Before copying, set the pictures aside; then repeat every line below verbatim.

- [DATA]

----------

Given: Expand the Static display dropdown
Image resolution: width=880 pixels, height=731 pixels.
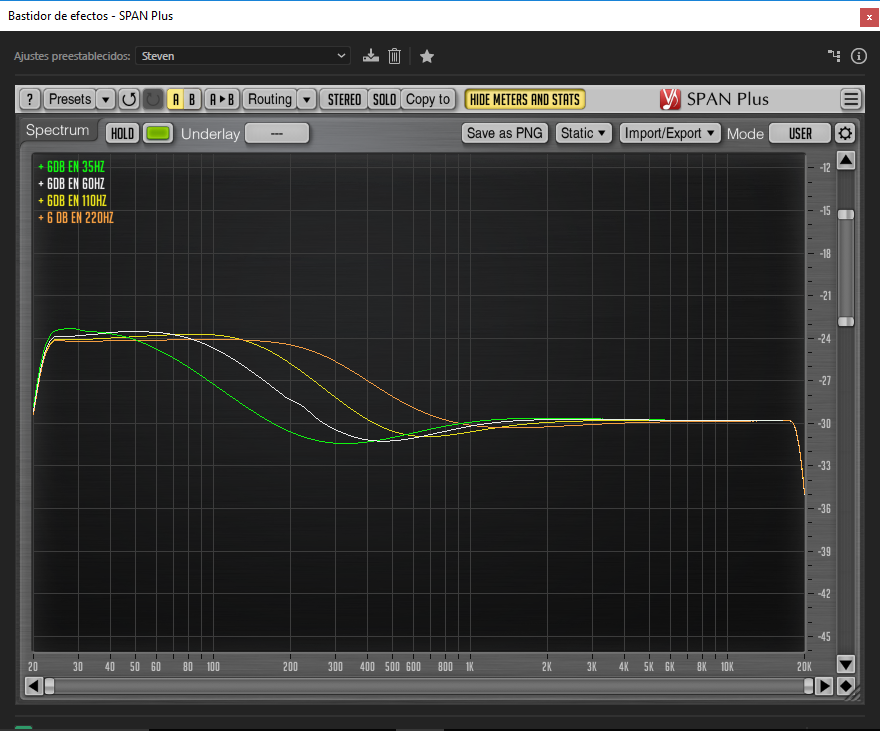Looking at the screenshot, I should coord(583,133).
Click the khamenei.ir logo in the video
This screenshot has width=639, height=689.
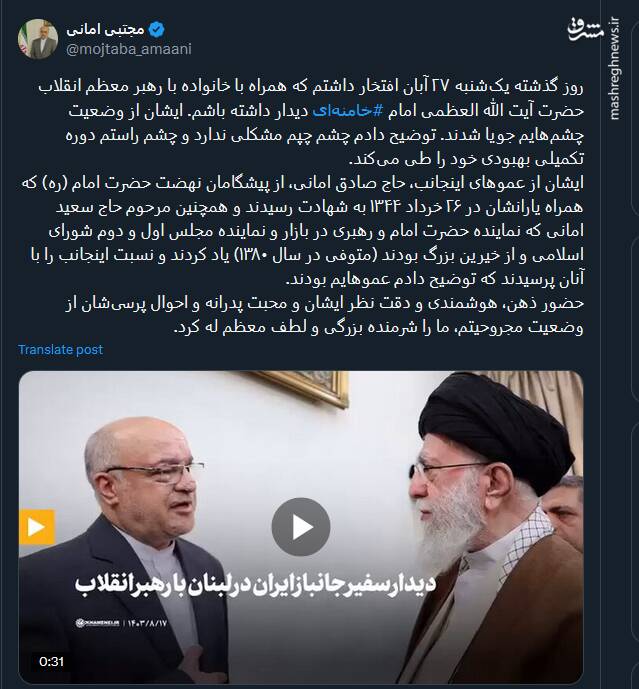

----------

- [RESULT OF THIS EXERCISE]
Given: Expand the Static display dropdown
Image resolution: width=880 pixels, height=731 pixels.
Looking at the screenshot, I should coord(583,133).
Click the khamenei.ir logo in the video
This screenshot has width=639, height=689.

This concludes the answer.